_TO DO_
Transcribe each record exactly as it appears.

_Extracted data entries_
BEGIN

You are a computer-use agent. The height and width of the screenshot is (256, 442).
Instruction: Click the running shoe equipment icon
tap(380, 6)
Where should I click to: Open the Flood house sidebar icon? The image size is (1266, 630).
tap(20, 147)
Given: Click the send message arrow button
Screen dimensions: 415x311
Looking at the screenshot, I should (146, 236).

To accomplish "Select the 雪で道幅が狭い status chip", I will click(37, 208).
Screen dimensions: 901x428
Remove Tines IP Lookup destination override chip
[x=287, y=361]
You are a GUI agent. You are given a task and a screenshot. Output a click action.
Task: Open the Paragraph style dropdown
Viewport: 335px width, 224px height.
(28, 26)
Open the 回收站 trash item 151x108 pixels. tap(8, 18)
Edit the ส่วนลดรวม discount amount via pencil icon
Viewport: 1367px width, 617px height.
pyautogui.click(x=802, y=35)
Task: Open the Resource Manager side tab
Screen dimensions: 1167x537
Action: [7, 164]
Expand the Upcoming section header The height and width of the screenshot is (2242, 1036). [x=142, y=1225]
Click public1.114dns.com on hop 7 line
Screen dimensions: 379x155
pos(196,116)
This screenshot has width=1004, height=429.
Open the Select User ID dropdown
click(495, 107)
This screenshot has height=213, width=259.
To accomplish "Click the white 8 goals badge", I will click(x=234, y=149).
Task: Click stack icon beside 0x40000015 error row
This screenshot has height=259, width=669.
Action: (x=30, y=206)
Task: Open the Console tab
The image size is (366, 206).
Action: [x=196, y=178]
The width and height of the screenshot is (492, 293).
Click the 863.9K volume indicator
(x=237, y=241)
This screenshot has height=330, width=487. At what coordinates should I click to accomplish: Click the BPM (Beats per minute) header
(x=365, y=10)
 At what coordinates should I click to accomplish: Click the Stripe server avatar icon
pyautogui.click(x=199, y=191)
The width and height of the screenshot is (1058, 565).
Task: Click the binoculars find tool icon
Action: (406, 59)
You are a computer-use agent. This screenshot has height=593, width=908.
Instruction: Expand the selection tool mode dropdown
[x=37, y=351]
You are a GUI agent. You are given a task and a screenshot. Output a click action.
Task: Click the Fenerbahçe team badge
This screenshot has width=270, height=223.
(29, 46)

END

_SOLUTION FOR THIS EXERCISE_
You are a computer-use agent. The height and width of the screenshot is (256, 442).
Instruction: Click the running shoe equipment icon
tap(380, 6)
Where should I click to: Open the Flood house sidebar icon? The image size is (1266, 630).
tap(20, 147)
Given: Click the send message arrow button
Screen dimensions: 415x311
Looking at the screenshot, I should (146, 236).

To accomplish "Select the 雪で道幅が狭い status chip", I will click(37, 208).
Screen dimensions: 901x428
Remove Tines IP Lookup destination override chip
[x=287, y=361]
You are a GUI agent. You are given a task and a screenshot. Output a click action.
Task: Open the Paragraph style dropdown
Viewport: 335px width, 224px height.
(28, 26)
Open the 回收站 trash item 151x108 pixels. tap(8, 18)
Edit the ส่วนลดรวม discount amount via pencil icon
Viewport: 1367px width, 617px height.
pyautogui.click(x=802, y=35)
Task: Open the Resource Manager side tab
Screen dimensions: 1167x537
Action: [7, 164]
Expand the Upcoming section header The height and width of the screenshot is (2242, 1036). [x=142, y=1225]
Click public1.114dns.com on hop 7 line
Screen dimensions: 379x155
pos(196,116)
This screenshot has width=1004, height=429.
Open the Select User ID dropdown
click(495, 107)
This screenshot has height=213, width=259.
To accomplish "Click the white 8 goals badge", I will click(x=234, y=149).
Task: Click stack icon beside 0x40000015 error row
This screenshot has height=259, width=669.
Action: (x=30, y=206)
Task: Open the Console tab
The image size is (366, 206).
Action: [x=196, y=178]
The width and height of the screenshot is (492, 293).
Click the 863.9K volume indicator
(x=237, y=241)
This screenshot has height=330, width=487. At what coordinates should I click to accomplish: Click the BPM (Beats per minute) header
(x=365, y=10)
 At what coordinates should I click to accomplish: Click the Stripe server avatar icon
pyautogui.click(x=199, y=191)
The width and height of the screenshot is (1058, 565).
Task: Click the binoculars find tool icon
Action: (406, 59)
You are a computer-use agent. This screenshot has height=593, width=908.
Instruction: Expand the selection tool mode dropdown
[x=37, y=351]
You are a GUI agent. You are given a task and a screenshot. Output a click action.
Task: Click the Fenerbahçe team badge
This screenshot has width=270, height=223.
(29, 46)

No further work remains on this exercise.